* EXERCISE *
Scan the following data for lines with "will" and state how many there are, as a number only.

* AVAILABLE RECORDS *

=== Begin Enclosure ===

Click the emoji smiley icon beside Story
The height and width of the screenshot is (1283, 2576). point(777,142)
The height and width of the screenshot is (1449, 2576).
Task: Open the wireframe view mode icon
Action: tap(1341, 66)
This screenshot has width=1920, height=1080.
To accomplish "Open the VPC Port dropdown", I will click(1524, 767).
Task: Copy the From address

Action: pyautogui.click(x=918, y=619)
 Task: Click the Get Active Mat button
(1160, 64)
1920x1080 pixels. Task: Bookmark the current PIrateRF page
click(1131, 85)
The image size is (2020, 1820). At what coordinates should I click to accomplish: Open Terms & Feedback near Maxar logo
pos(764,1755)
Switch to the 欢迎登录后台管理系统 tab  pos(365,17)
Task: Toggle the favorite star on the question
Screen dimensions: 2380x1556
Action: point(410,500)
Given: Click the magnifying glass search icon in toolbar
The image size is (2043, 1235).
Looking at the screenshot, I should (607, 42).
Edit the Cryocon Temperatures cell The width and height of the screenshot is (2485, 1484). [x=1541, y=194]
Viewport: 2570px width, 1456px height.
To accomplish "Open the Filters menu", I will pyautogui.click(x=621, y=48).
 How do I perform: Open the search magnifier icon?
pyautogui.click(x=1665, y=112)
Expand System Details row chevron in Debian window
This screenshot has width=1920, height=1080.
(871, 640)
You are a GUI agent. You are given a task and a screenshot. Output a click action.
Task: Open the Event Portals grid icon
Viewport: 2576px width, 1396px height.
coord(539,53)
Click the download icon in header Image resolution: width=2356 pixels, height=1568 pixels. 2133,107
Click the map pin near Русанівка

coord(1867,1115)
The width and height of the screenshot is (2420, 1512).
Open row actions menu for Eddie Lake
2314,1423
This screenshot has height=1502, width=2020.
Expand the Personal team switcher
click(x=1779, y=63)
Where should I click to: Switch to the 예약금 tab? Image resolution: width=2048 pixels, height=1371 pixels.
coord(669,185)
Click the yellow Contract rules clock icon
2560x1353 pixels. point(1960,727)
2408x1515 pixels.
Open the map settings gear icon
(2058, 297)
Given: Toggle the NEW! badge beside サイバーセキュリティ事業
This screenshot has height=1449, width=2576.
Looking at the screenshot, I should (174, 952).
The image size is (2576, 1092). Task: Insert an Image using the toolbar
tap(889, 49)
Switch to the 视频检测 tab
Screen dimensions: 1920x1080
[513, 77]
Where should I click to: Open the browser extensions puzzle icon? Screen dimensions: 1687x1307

=== End Enclosure ===

* EXPECTED OUTPUT *
2